(Beginning of Input material)

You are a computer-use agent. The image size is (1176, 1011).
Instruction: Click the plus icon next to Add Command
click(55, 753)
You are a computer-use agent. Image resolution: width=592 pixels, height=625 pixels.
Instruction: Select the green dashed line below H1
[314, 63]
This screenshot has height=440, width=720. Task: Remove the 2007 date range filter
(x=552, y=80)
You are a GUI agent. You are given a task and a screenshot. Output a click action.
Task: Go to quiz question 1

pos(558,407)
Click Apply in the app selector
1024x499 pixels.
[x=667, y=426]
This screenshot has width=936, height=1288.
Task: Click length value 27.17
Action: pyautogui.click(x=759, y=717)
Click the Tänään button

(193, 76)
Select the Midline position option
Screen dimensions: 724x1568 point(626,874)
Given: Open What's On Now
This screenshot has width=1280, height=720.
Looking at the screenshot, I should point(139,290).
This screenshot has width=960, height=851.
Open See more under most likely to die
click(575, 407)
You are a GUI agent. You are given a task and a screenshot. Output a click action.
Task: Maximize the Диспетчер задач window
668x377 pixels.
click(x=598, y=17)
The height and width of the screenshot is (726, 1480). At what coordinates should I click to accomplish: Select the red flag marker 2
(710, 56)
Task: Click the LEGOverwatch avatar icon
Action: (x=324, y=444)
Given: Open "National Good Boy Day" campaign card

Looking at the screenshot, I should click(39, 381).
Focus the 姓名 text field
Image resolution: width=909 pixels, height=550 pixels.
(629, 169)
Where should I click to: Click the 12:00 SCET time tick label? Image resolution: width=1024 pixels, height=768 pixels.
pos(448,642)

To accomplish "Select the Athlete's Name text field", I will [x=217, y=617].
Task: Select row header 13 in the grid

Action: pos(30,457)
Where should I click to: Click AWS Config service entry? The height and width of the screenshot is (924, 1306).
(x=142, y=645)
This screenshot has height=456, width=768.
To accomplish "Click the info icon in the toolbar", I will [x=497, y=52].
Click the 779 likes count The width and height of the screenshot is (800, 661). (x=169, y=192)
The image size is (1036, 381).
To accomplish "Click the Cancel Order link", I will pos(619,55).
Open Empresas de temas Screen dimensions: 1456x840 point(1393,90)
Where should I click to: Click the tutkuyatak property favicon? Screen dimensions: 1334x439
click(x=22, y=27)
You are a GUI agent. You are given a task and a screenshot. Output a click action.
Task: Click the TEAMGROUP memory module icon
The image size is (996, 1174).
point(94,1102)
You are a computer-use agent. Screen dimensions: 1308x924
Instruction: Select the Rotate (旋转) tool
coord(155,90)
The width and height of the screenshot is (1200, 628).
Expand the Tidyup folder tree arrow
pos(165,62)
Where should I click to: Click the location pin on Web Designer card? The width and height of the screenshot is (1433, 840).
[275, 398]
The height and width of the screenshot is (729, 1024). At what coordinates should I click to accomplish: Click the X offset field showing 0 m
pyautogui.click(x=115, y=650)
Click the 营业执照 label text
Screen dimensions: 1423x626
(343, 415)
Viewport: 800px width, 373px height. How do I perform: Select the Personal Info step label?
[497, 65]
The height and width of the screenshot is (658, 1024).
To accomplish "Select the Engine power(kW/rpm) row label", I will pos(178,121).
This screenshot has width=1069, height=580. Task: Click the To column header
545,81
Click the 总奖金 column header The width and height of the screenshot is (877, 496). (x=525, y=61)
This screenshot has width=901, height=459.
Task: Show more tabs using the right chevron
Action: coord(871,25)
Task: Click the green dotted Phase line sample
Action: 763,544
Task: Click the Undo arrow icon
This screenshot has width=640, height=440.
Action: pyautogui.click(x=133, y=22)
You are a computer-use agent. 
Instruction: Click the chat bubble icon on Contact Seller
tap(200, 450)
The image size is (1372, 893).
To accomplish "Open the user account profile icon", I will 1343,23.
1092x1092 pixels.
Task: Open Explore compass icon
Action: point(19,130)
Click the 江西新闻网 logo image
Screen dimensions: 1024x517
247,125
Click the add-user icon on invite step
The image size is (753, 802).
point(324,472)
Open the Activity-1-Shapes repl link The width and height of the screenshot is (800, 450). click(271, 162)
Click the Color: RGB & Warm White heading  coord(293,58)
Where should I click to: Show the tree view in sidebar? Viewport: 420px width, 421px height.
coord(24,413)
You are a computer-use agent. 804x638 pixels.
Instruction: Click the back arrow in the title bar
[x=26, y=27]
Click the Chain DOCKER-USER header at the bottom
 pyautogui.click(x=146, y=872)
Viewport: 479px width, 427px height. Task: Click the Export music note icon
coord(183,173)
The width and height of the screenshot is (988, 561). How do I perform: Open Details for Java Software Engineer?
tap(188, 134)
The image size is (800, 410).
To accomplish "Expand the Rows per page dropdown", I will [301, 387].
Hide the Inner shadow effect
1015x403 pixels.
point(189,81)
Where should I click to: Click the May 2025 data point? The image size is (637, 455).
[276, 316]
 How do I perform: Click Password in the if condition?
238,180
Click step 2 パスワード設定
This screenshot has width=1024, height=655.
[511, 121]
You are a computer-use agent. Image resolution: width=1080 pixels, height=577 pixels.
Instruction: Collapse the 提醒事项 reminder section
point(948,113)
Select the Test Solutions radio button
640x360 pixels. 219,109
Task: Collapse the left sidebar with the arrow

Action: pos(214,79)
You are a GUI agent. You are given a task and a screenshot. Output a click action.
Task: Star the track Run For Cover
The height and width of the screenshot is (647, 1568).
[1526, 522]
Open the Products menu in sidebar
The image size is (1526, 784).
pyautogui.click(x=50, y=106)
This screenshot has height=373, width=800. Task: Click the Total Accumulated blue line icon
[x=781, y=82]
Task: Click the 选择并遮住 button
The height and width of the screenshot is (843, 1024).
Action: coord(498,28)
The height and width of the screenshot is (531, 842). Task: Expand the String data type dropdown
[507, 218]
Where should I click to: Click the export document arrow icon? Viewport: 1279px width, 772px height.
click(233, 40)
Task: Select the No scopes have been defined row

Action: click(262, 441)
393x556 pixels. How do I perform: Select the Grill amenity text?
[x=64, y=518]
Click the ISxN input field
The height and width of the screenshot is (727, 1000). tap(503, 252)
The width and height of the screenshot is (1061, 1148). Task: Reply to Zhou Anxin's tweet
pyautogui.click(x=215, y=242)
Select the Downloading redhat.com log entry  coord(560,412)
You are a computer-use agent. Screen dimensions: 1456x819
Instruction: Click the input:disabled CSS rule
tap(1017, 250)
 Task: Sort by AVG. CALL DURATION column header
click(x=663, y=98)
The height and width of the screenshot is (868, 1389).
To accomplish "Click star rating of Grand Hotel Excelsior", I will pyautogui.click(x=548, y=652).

(End of Input material)

__Task details__
The records must each be output verbatim, with nothing left out.

__Completed task__
You are a computer-use agent. The image size is (1176, 1011).
Instruction: Click the plus icon next to Add Command
click(55, 753)
You are a computer-use agent. Image resolution: width=592 pixels, height=625 pixels.
Instruction: Select the green dashed line below H1
[314, 63]
This screenshot has height=440, width=720. Task: Remove the 2007 date range filter
(x=552, y=80)
You are a GUI agent. You are given a task and a screenshot. Output a click action.
Task: Go to quiz question 1

pos(558,407)
Click Apply in the app selector
1024x499 pixels.
[x=667, y=426]
This screenshot has width=936, height=1288.
Task: Click length value 27.17
Action: pyautogui.click(x=759, y=717)
Click the Tänään button

(193, 76)
Select the Midline position option
Screen dimensions: 724x1568 point(626,874)
Given: Open What's On Now
This screenshot has width=1280, height=720.
Looking at the screenshot, I should point(139,290).
This screenshot has width=960, height=851.
Open See more under most likely to die
click(575, 407)
You are a GUI agent. You are given a task and a screenshot. Output a click action.
Task: Maximize the Диспетчер задач window
668x377 pixels.
click(x=598, y=17)
The height and width of the screenshot is (726, 1480). At what coordinates should I click to accomplish: Select the red flag marker 2
(710, 56)
Task: Click the LEGOverwatch avatar icon
Action: (x=324, y=444)
Given: Open "National Good Boy Day" campaign card

Looking at the screenshot, I should click(39, 381).
Focus the 姓名 text field
Image resolution: width=909 pixels, height=550 pixels.
(629, 169)
Where should I click to: Click the 12:00 SCET time tick label? Image resolution: width=1024 pixels, height=768 pixels.
pos(448,642)

To accomplish "Select the Athlete's Name text field", I will [x=217, y=617].
Task: Select row header 13 in the grid

Action: pos(30,457)
Where should I click to: Click AWS Config service entry? The height and width of the screenshot is (924, 1306).
(x=142, y=645)
This screenshot has height=456, width=768.
To accomplish "Click the info icon in the toolbar", I will [x=497, y=52].
Click the 779 likes count The width and height of the screenshot is (800, 661). (x=169, y=192)
The image size is (1036, 381).
To accomplish "Click the Cancel Order link", I will pos(619,55).
Open Empresas de temas Screen dimensions: 1456x840 point(1393,90)
Where should I click to: Click the tutkuyatak property favicon? Screen dimensions: 1334x439
click(x=22, y=27)
You are a GUI agent. You are given a task and a screenshot. Output a click action.
Task: Click the TEAMGROUP memory module icon
The image size is (996, 1174).
point(94,1102)
You are a computer-use agent. Screen dimensions: 1308x924
Instruction: Select the Rotate (旋转) tool
coord(155,90)
The width and height of the screenshot is (1200, 628).
Expand the Tidyup folder tree arrow
pos(165,62)
Where should I click to: Click the location pin on Web Designer card? The width and height of the screenshot is (1433, 840).
[275, 398]
The height and width of the screenshot is (729, 1024). At what coordinates should I click to accomplish: Click the X offset field showing 0 m
pyautogui.click(x=115, y=650)
Click the 营业执照 label text
Screen dimensions: 1423x626
(343, 415)
Viewport: 800px width, 373px height. How do I perform: Select the Personal Info step label?
[497, 65]
The height and width of the screenshot is (658, 1024).
To accomplish "Select the Engine power(kW/rpm) row label", I will pos(178,121).
This screenshot has width=1069, height=580. Task: Click the To column header
545,81
Click the 总奖金 column header The width and height of the screenshot is (877, 496). (x=525, y=61)
This screenshot has width=901, height=459.
Task: Show more tabs using the right chevron
Action: coord(871,25)
Task: Click the green dotted Phase line sample
Action: 763,544
Task: Click the Undo arrow icon
This screenshot has width=640, height=440.
Action: pyautogui.click(x=133, y=22)
You are a computer-use agent. 
Instruction: Click the chat bubble icon on Contact Seller
tap(200, 450)
The image size is (1372, 893).
To accomplish "Open the user account profile icon", I will 1343,23.
1092x1092 pixels.
Task: Open Explore compass icon
Action: point(19,130)
Click the 江西新闻网 logo image
Screen dimensions: 1024x517
247,125
Click the add-user icon on invite step
The image size is (753, 802).
point(324,472)
Open the Activity-1-Shapes repl link The width and height of the screenshot is (800, 450). click(271, 162)
Click the Color: RGB & Warm White heading  coord(293,58)
Where should I click to: Show the tree view in sidebar? Viewport: 420px width, 421px height.
coord(24,413)
You are a computer-use agent. 804x638 pixels.
Instruction: Click the back arrow in the title bar
[x=26, y=27]
Click the Chain DOCKER-USER header at the bottom
 pyautogui.click(x=146, y=872)
Viewport: 479px width, 427px height. Task: Click the Export music note icon
coord(183,173)
The width and height of the screenshot is (988, 561). How do I perform: Open Details for Java Software Engineer?
tap(188, 134)
The image size is (800, 410).
To accomplish "Expand the Rows per page dropdown", I will [301, 387].
Hide the Inner shadow effect
1015x403 pixels.
point(189,81)
Where should I click to: Click the May 2025 data point? The image size is (637, 455).
[276, 316]
 How do I perform: Click Password in the if condition?
238,180
Click step 2 パスワード設定
This screenshot has width=1024, height=655.
[511, 121]
You are a computer-use agent. Image resolution: width=1080 pixels, height=577 pixels.
Instruction: Collapse the 提醒事项 reminder section
point(948,113)
Select the Test Solutions radio button
640x360 pixels. 219,109
Task: Collapse the left sidebar with the arrow

Action: pos(214,79)
You are a GUI agent. You are given a task and a screenshot. Output a click action.
Task: Star the track Run For Cover
The height and width of the screenshot is (647, 1568).
[1526, 522]
Open the Products menu in sidebar
The image size is (1526, 784).
pyautogui.click(x=50, y=106)
This screenshot has height=373, width=800. Task: Click the Total Accumulated blue line icon
[x=781, y=82]
Task: Click the 选择并遮住 button
The height and width of the screenshot is (843, 1024).
Action: coord(498,28)
The height and width of the screenshot is (531, 842). Task: Expand the String data type dropdown
[507, 218]
Where should I click to: Click the export document arrow icon? Viewport: 1279px width, 772px height.
click(233, 40)
Task: Select the No scopes have been defined row

Action: click(262, 441)
393x556 pixels. How do I perform: Select the Grill amenity text?
[x=64, y=518]
Click the ISxN input field
The height and width of the screenshot is (727, 1000). tap(503, 252)
The width and height of the screenshot is (1061, 1148). Task: Reply to Zhou Anxin's tweet
pyautogui.click(x=215, y=242)
Select the Downloading redhat.com log entry  coord(560,412)
You are a computer-use agent. Screen dimensions: 1456x819
Instruction: Click the input:disabled CSS rule
tap(1017, 250)
 Task: Sort by AVG. CALL DURATION column header
click(x=663, y=98)
The height and width of the screenshot is (868, 1389).
To accomplish "Click star rating of Grand Hotel Excelsior", I will pyautogui.click(x=548, y=652).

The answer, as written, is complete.